PROBLEM REQUIREMENTS> Can you reproduce every line of the material below without changing anything?

• • • • •

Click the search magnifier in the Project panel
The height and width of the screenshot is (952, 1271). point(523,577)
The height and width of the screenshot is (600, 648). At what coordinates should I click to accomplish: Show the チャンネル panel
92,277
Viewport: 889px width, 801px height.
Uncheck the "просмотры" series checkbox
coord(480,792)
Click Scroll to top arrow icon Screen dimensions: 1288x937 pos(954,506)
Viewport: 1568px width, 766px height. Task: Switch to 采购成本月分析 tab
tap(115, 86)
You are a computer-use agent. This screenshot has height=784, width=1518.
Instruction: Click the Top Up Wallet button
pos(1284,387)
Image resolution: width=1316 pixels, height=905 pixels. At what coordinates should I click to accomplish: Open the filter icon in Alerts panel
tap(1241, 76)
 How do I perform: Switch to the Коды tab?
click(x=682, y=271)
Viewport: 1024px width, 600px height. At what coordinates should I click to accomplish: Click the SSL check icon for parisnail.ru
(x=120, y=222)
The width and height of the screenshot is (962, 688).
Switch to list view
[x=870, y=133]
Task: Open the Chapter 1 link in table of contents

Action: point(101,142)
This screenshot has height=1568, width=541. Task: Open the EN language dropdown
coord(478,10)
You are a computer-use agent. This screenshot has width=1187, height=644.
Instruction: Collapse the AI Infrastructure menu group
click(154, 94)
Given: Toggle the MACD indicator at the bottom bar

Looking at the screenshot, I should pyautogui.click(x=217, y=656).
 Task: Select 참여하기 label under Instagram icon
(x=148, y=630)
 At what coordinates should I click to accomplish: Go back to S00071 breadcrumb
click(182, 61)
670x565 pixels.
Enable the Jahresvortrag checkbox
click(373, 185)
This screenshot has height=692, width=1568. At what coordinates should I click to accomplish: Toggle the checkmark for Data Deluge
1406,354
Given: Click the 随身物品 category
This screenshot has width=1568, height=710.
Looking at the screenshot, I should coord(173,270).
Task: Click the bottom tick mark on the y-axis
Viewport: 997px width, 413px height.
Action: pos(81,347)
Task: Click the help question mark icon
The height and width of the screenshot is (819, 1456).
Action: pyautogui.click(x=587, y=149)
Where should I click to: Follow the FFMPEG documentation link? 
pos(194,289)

• • • • •

SOLUTION TO THE EXERCISE>
Click the search magnifier in the Project panel
The height and width of the screenshot is (952, 1271). point(523,577)
The height and width of the screenshot is (600, 648). At what coordinates should I click to accomplish: Show the チャンネル panel
92,277
Viewport: 889px width, 801px height.
Uncheck the "просмотры" series checkbox
coord(480,792)
Click Scroll to top arrow icon Screen dimensions: 1288x937 pos(954,506)
Viewport: 1568px width, 766px height. Task: Switch to 采购成本月分析 tab
tap(115, 86)
You are a computer-use agent. This screenshot has height=784, width=1518.
Instruction: Click the Top Up Wallet button
pos(1284,387)
Image resolution: width=1316 pixels, height=905 pixels. At what coordinates should I click to accomplish: Open the filter icon in Alerts panel
tap(1241, 76)
 How do I perform: Switch to the Коды tab?
click(x=682, y=271)
Viewport: 1024px width, 600px height. At what coordinates should I click to accomplish: Click the SSL check icon for parisnail.ru
(x=120, y=222)
The width and height of the screenshot is (962, 688).
Switch to list view
[x=870, y=133]
Task: Open the Chapter 1 link in table of contents

Action: point(101,142)
This screenshot has height=1568, width=541. Task: Open the EN language dropdown
coord(478,10)
You are a computer-use agent. This screenshot has width=1187, height=644.
Instruction: Collapse the AI Infrastructure menu group
click(154, 94)
Given: Toggle the MACD indicator at the bottom bar

Looking at the screenshot, I should pyautogui.click(x=217, y=656).
 Task: Select 참여하기 label under Instagram icon
(x=148, y=630)
 At what coordinates should I click to accomplish: Go back to S00071 breadcrumb
click(182, 61)
670x565 pixels.
Enable the Jahresvortrag checkbox
click(373, 185)
This screenshot has height=692, width=1568. At what coordinates should I click to accomplish: Toggle the checkmark for Data Deluge
1406,354
Given: Click the 随身物品 category
This screenshot has width=1568, height=710.
Looking at the screenshot, I should coord(173,270).
Task: Click the bottom tick mark on the y-axis
Viewport: 997px width, 413px height.
Action: pos(81,347)
Task: Click the help question mark icon
The height and width of the screenshot is (819, 1456).
Action: pyautogui.click(x=587, y=149)
Where should I click to: Follow the FFMPEG documentation link? 
pos(194,289)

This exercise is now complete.